Even if we are satisfied about the choice of a tree that represents the best the null can do, we still have to have a way to find out what the distribution of the test statistic would be if this null were true. We will use Monte Carlo simulations for this. In particular we will use seq-gen (available here) to generate a bunch of datasets that are compatible with the kind of data that we would see if the null were true. Then we will calculate the test statistic on each of them. This will give us a null distribution of the test statistic. We can compare our real data to that.
set crit = like; lset nst=6 rmat=est basefreq=est rates = gamma shape = est pinv=est; lscore; savetrees file = model.tre brlens format=altnexus;Make sure that you understand these commands.
cat model.tre | grep PAUP_1 | awk '{print $5}' > model.txt
seq-gen -h
seq-gen -mHKY model.txtThis should generate a dataset and print it to the screen.
begin paup; execute run.nex; end;to a file called defpaup.nex
seq-gen -mGTR -a0.615276 -i0.357336 -r 0.64253 2.17067 0.75026 0.21462 4.68720 1.00000 -f 0.275521 0.209086 0.302208 0.213185 -l920 -n1000 -on -xdefpaup.nex model.txt > simdata.nexUse the values that you got from PAUP's LScore to construct a similar command and run it.

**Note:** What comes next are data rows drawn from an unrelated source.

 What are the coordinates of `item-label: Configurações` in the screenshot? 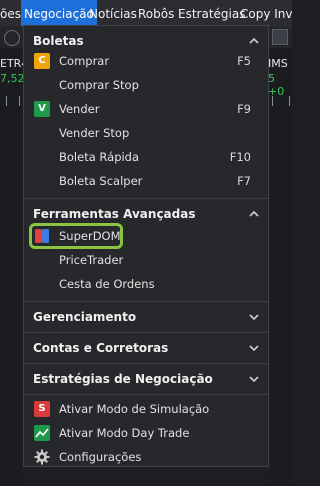 It's located at (100, 457).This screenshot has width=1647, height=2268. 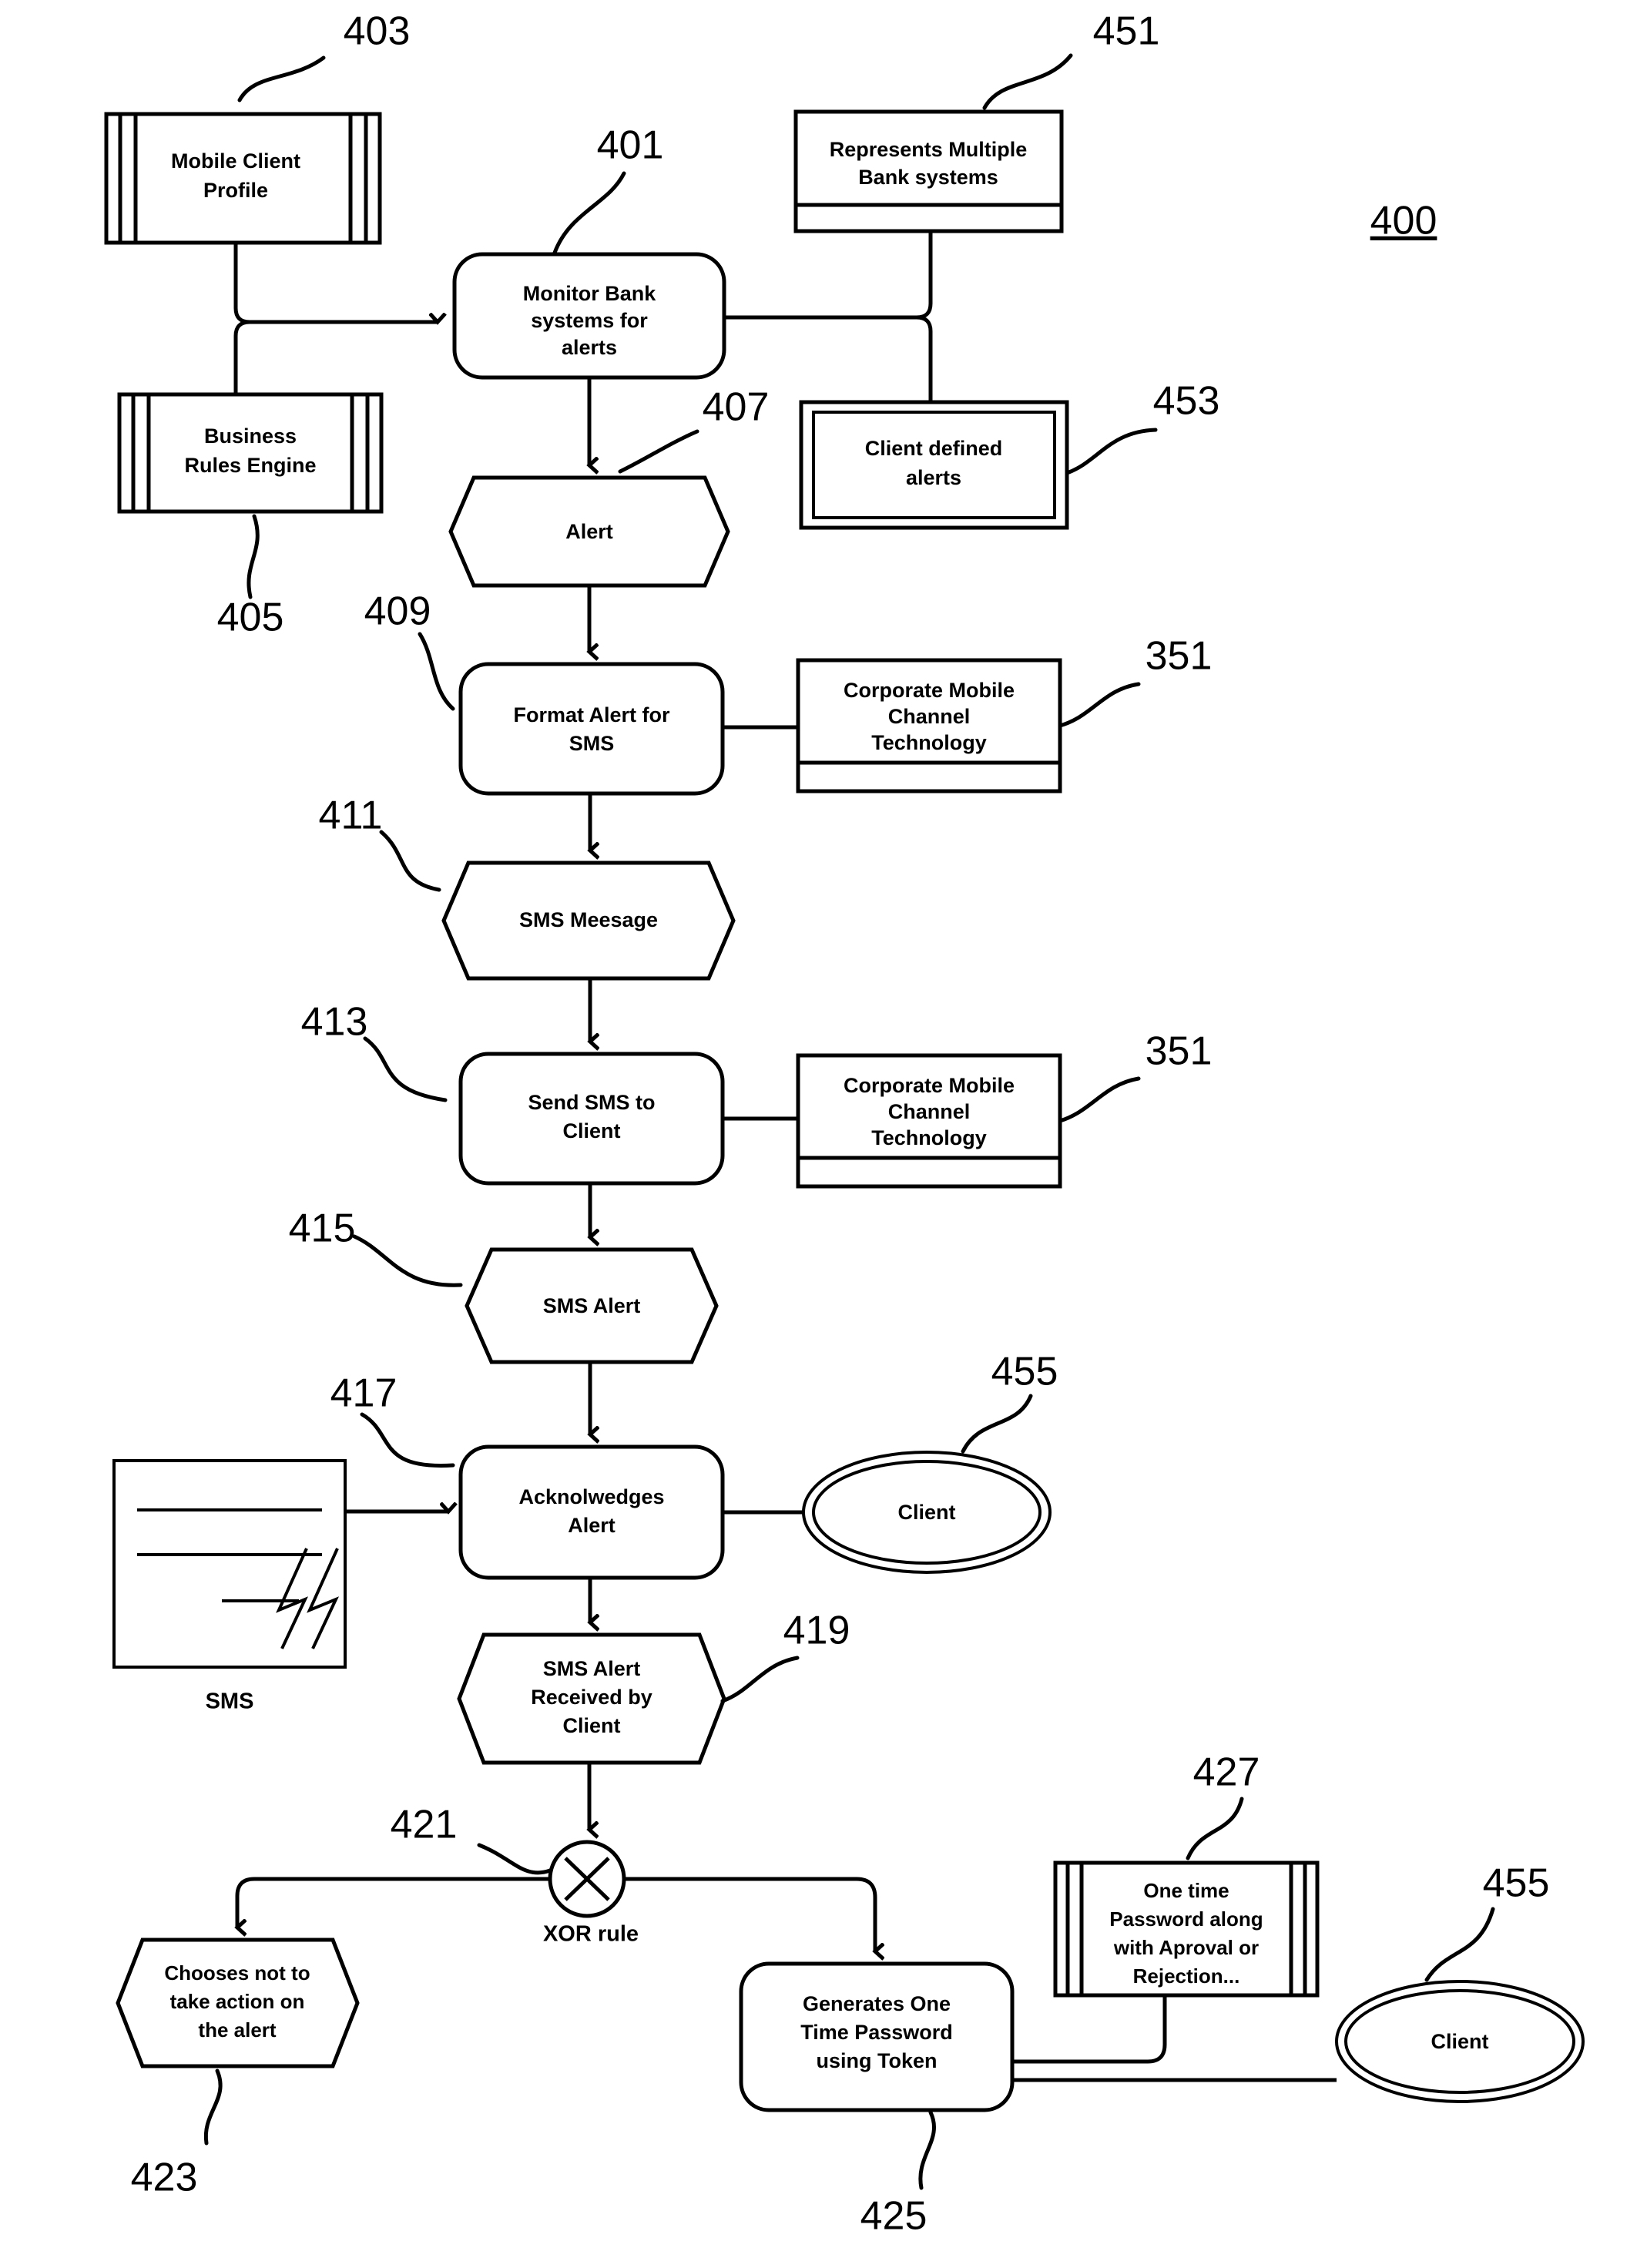 What do you see at coordinates (893, 2216) in the screenshot?
I see `ref-number-425: 425` at bounding box center [893, 2216]. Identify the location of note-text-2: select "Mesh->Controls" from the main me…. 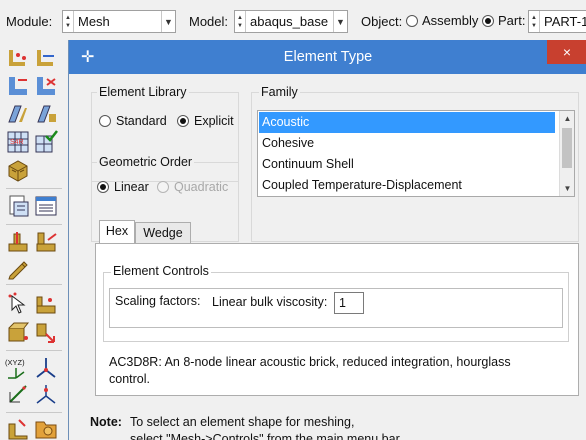
(266, 436).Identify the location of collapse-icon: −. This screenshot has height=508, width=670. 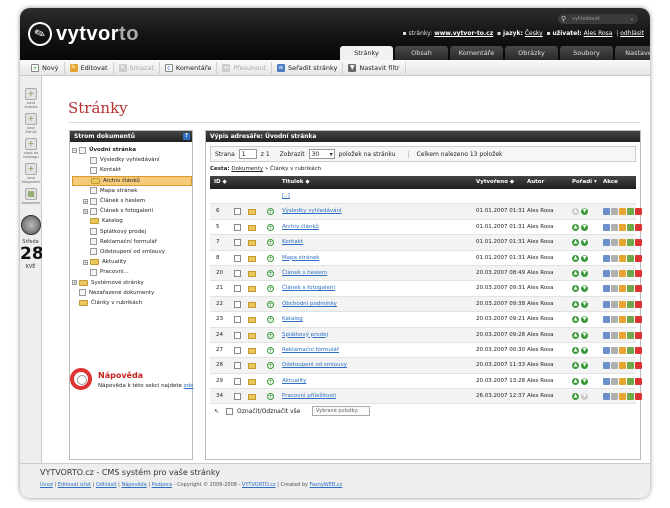
(74, 150).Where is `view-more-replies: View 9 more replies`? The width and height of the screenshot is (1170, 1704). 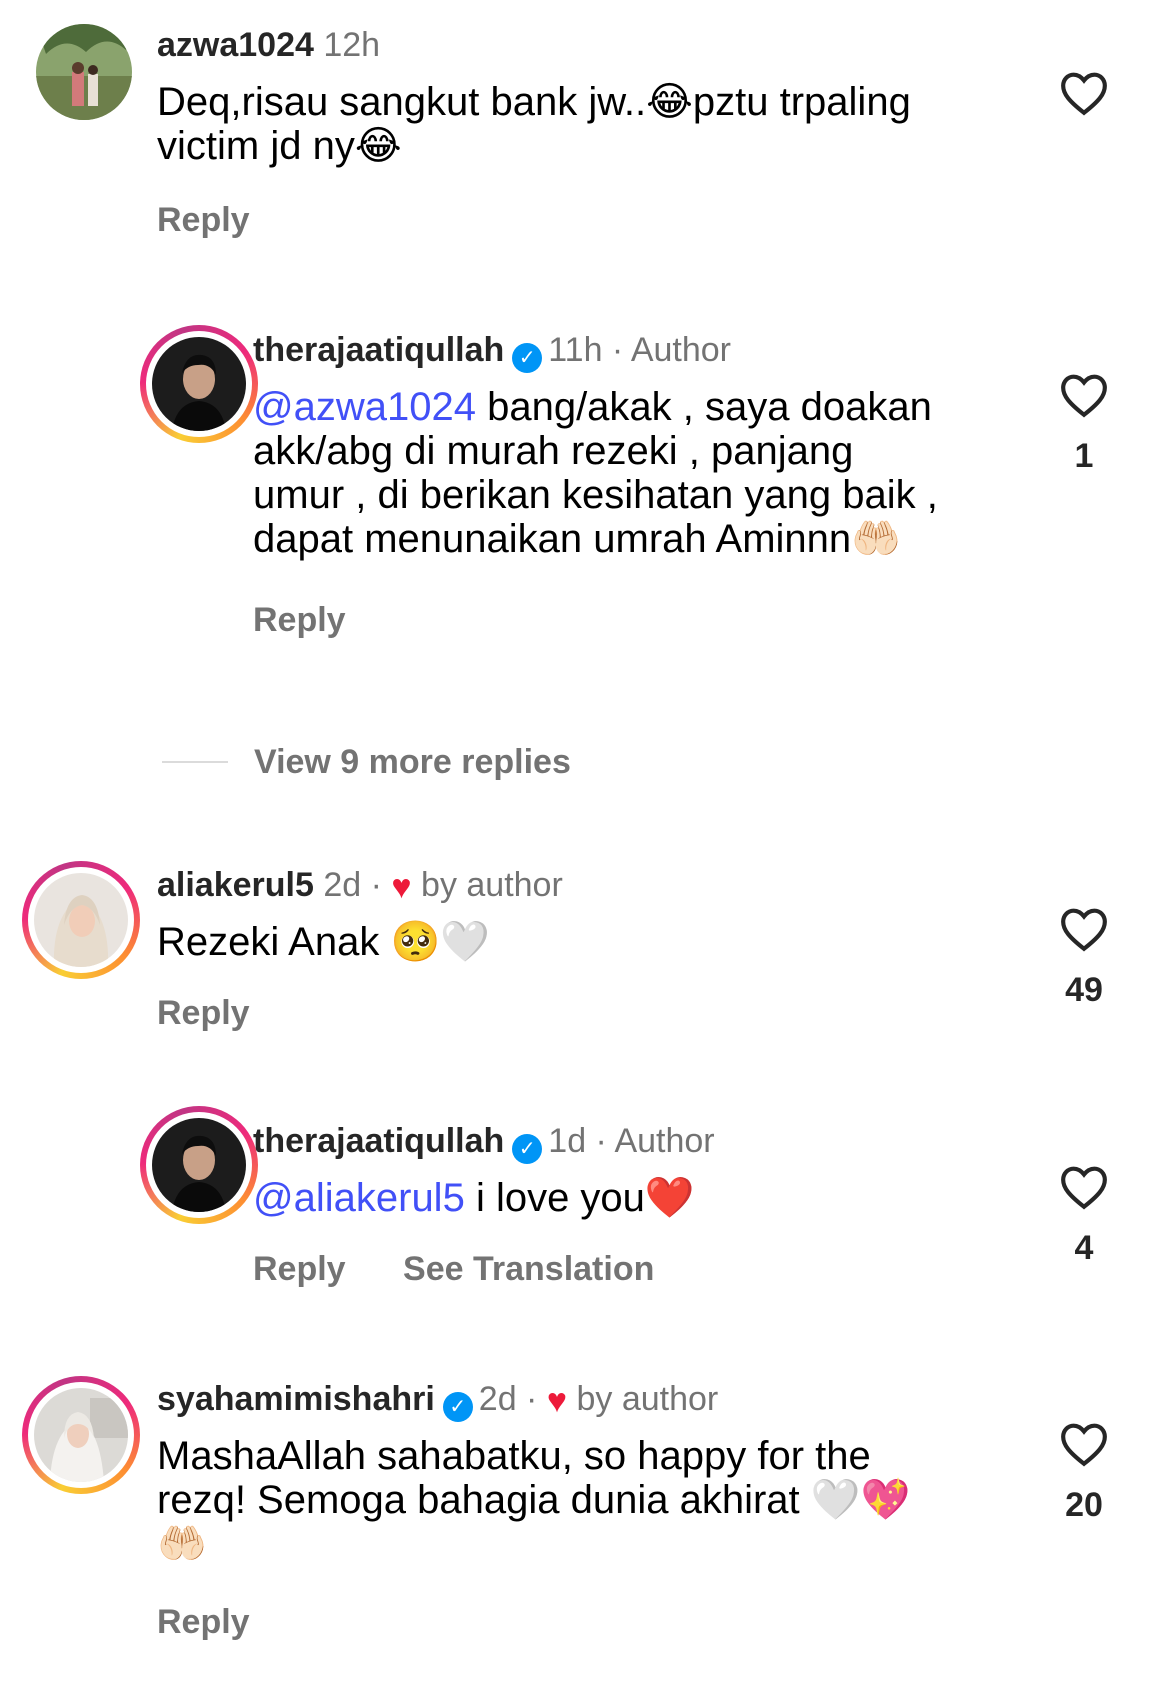 view-more-replies: View 9 more replies is located at coordinates (366, 762).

Now we have 1000 datasets. How are we going to analyze them all? Fortunately we have the PAUP command execute run.nex; intercalated between each data set. If we put the commands that we want paup to execute in the run.nex file then those commands will be executed for each dataset.
What do we want to do for each dataset? Well we want to see the difference in score that we get between the true tree and the preferred (most-parsimonious) tree. This will give us a distribution on the amount of spurious support we could get for a tree even when it is not correct.
BAndB; [!****This is the best tree's score****] pscore; gettrees file = model.tre; [!####This is the true tree's score####] pscore;These commands find the "best" tree, score it, get the null model tree (the true tree for the simulations), and score it. We are using the output comments to make the output more visible.
log start replace file=sim.log; execute simdata.nex; log stop;Save this file as master.nex
paup -n master.nex
cat sim.logspits out all 83,000 lines of the log file to the screen. Ugh!
cat sim.log | grep "Length "filters all of those lines so that only those with the word Length followed by a space are printed. This selects just the output from the PScore command that we did.
cat sim.log | grep "Length " | awk '{print $2}'
cat sim.log | grep "Length " | awk '{print $2}' | python consecutiveDiffs.pyShould display the length differences.
cat sim.log | grep "Length " | awk '{print $2}' | python consecutiveDiffs.py | sort -gto sort the values numerically.
cat sim.log | grep "Length " | awk '{print $2}' | python consecutiveDiffs.py | sort -g | head -n50to show the 50 most extreme length differences.